It was just the push Rubiconti needed to jumpstart her career.

“I had started to think about where my career was going to go as a pharmacy tech,” Rubiconti said. “The job is very valuable to pharmacists. They are the backbone of the pharmacy and make it run smoothly and address all the things pharmacists don’t get to see. I enjoyed it, but started to think that I wanted to create a nice life for myself and my husband.

“So I looked at what I could do to further my education,” she said. “If I’d had to take multiple prerequisites, I probably wouldn’t have done it, but I reached out to Rachael Perry and I just started thinking, ‘What am I going to do? I’m approaching 30 and where am I going to go from here?’”

Rubiconti is glad she made the leap, though it was a lot of change at once.

“I was very nervous because I was getting married and that’s a big change in itself. I had a consistent income and everything was stable,” she said.

But she has a supportive husband, and completed her prerequisites at SUNY Broome Community College and joined the PharmD program in 2018 two days after she got married. “It was wild,” she said. “We wanted to go on a honeymoon, and then when I met with my advisor was asked, ‘Why are you here?’ We ended up going in January to Mexico for two weeks.”

“I also worried about being older,” she said. “Many students complete two years of prerequisites and start their pharmacy program in their very early 20s, so it’s a little intimidating to be older in the program.

“I think they look to me as a mentor a little bit,” Rubiconti added. “I am a tutor for lower classes, and I feel like when we were in groups I would often take the lead because I had already gone through that experience. That was helpful and completing a degree before pharmacy school was very helpful. It can be a big shock coming from high school or an associate degree and hit the ground running in something as difficult as the pharmacy program.

“I’ve made a lot of really good friendships here that I really and have enjoyed learning here,” Rubiconti said. “I’ve pushed myself to levels I honestly didn’t know existed. Learning more and expanding my knowledge has been rewarding for me, along with the friendships.”

At the time of this writing, Rubiconti was not on a rotation, but had completed three and was scheduled to start one at Oneida Health in November, when she’ll stay with family in Syracuse as her base.

+++++

● **Apply what you read**
**A.** Sum up the article about Rubiconti's move from pharmacy tech to pharmacy student in two sentences.
**B.** Carry on the article about Rubiconti's path through pharmacy school, starting after its final sentence.

● **Raw data**
+++++

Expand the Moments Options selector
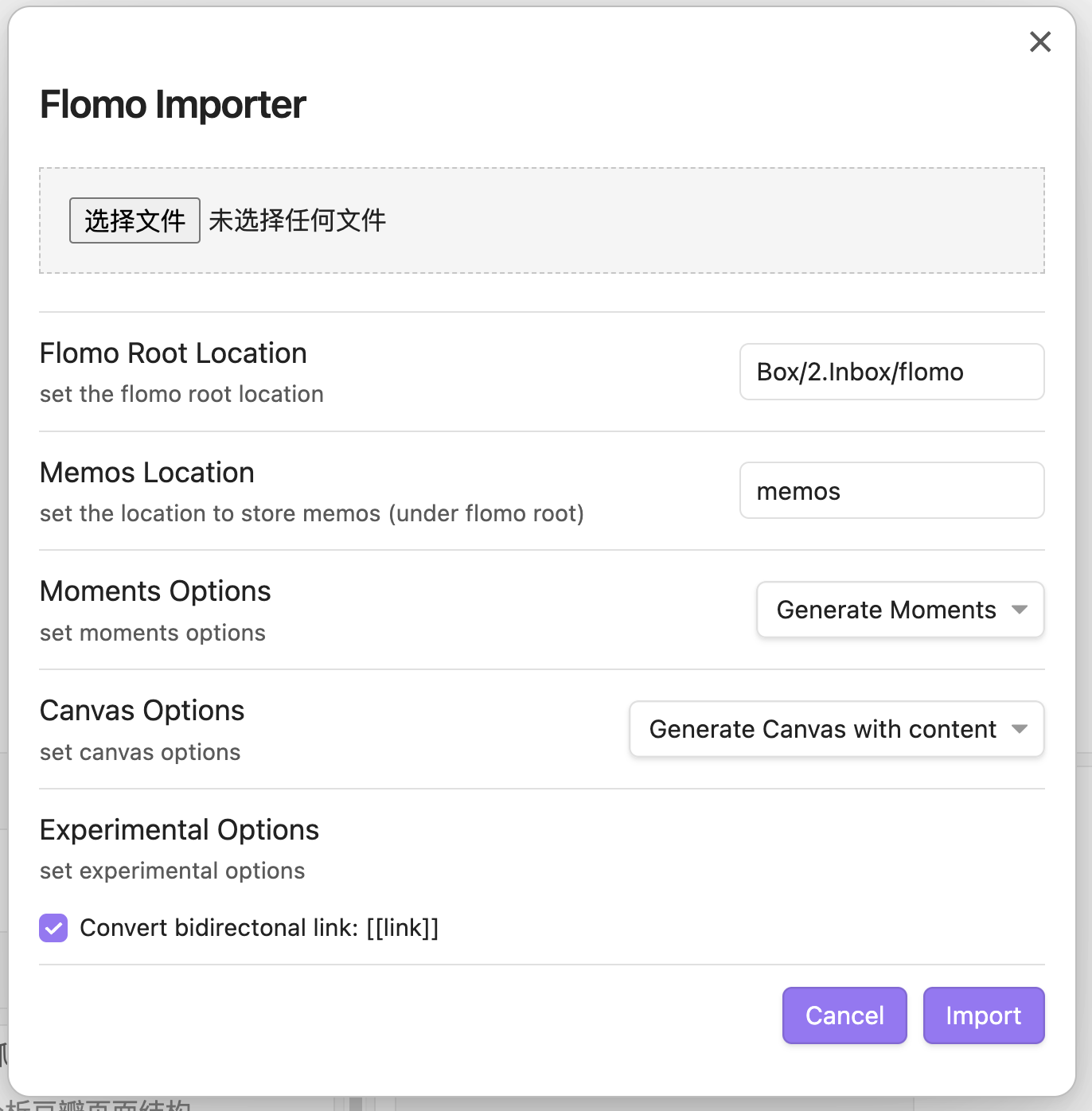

+++++

● **Results of the exercise**
**A.** As she approached 30, Rubiconti, a pharmacy tech, decided to further her education, completed her prerequisites at SUNY Broome Community College, and joined the PharmD program in 2018, two days after getting married. She was nervous about so much change and about being older than many students, but she now tutors lower classes, has made good friendships, and says she has pushed herself to levels she didn't know existed.

**B.**
She has completed a general medicine rotation at St. Joseph’s Hospital in Syracuse with Kelsey Hennig, assistant clinical professor of pharmacy practice. “We reviewed patients in the morning and went on rounds with attending physicians and residents,” Rubiconti said. “Due to COVID we were actually in a computer lab and discussed the care plan and any changes, and about patients who could be discharged. Dr. Hennig, another student and I made recommendations or changes in medications based on what a patient would be doing when at home, and made the team aware of that.”

Rubiconti’s second rotation as a P4 was her capstone project with Wesley Kufel, assistant clinical professor of pharmacy practice. “It was all remote but through Upstate Medical and we looked at over 2,000 patients on antibiotics to see if there would be any drug interactions and I’m in the process of completing the statistical analysis now.”

Her third rotation, at a community pharmacy, saw her administering vaccines, reviewing patients’ charts and counseling them when they picked up their prescriptions.

“I’ve also been working pretty much every day at Lourdes Hospital, and I also have RxPrep work, which is very helpful,” she said. “Some of these things we haven’t really gone back to in a while from what we saw in our or P1 year.”

Rubiconti hopes to stay at Lourdes following graduation.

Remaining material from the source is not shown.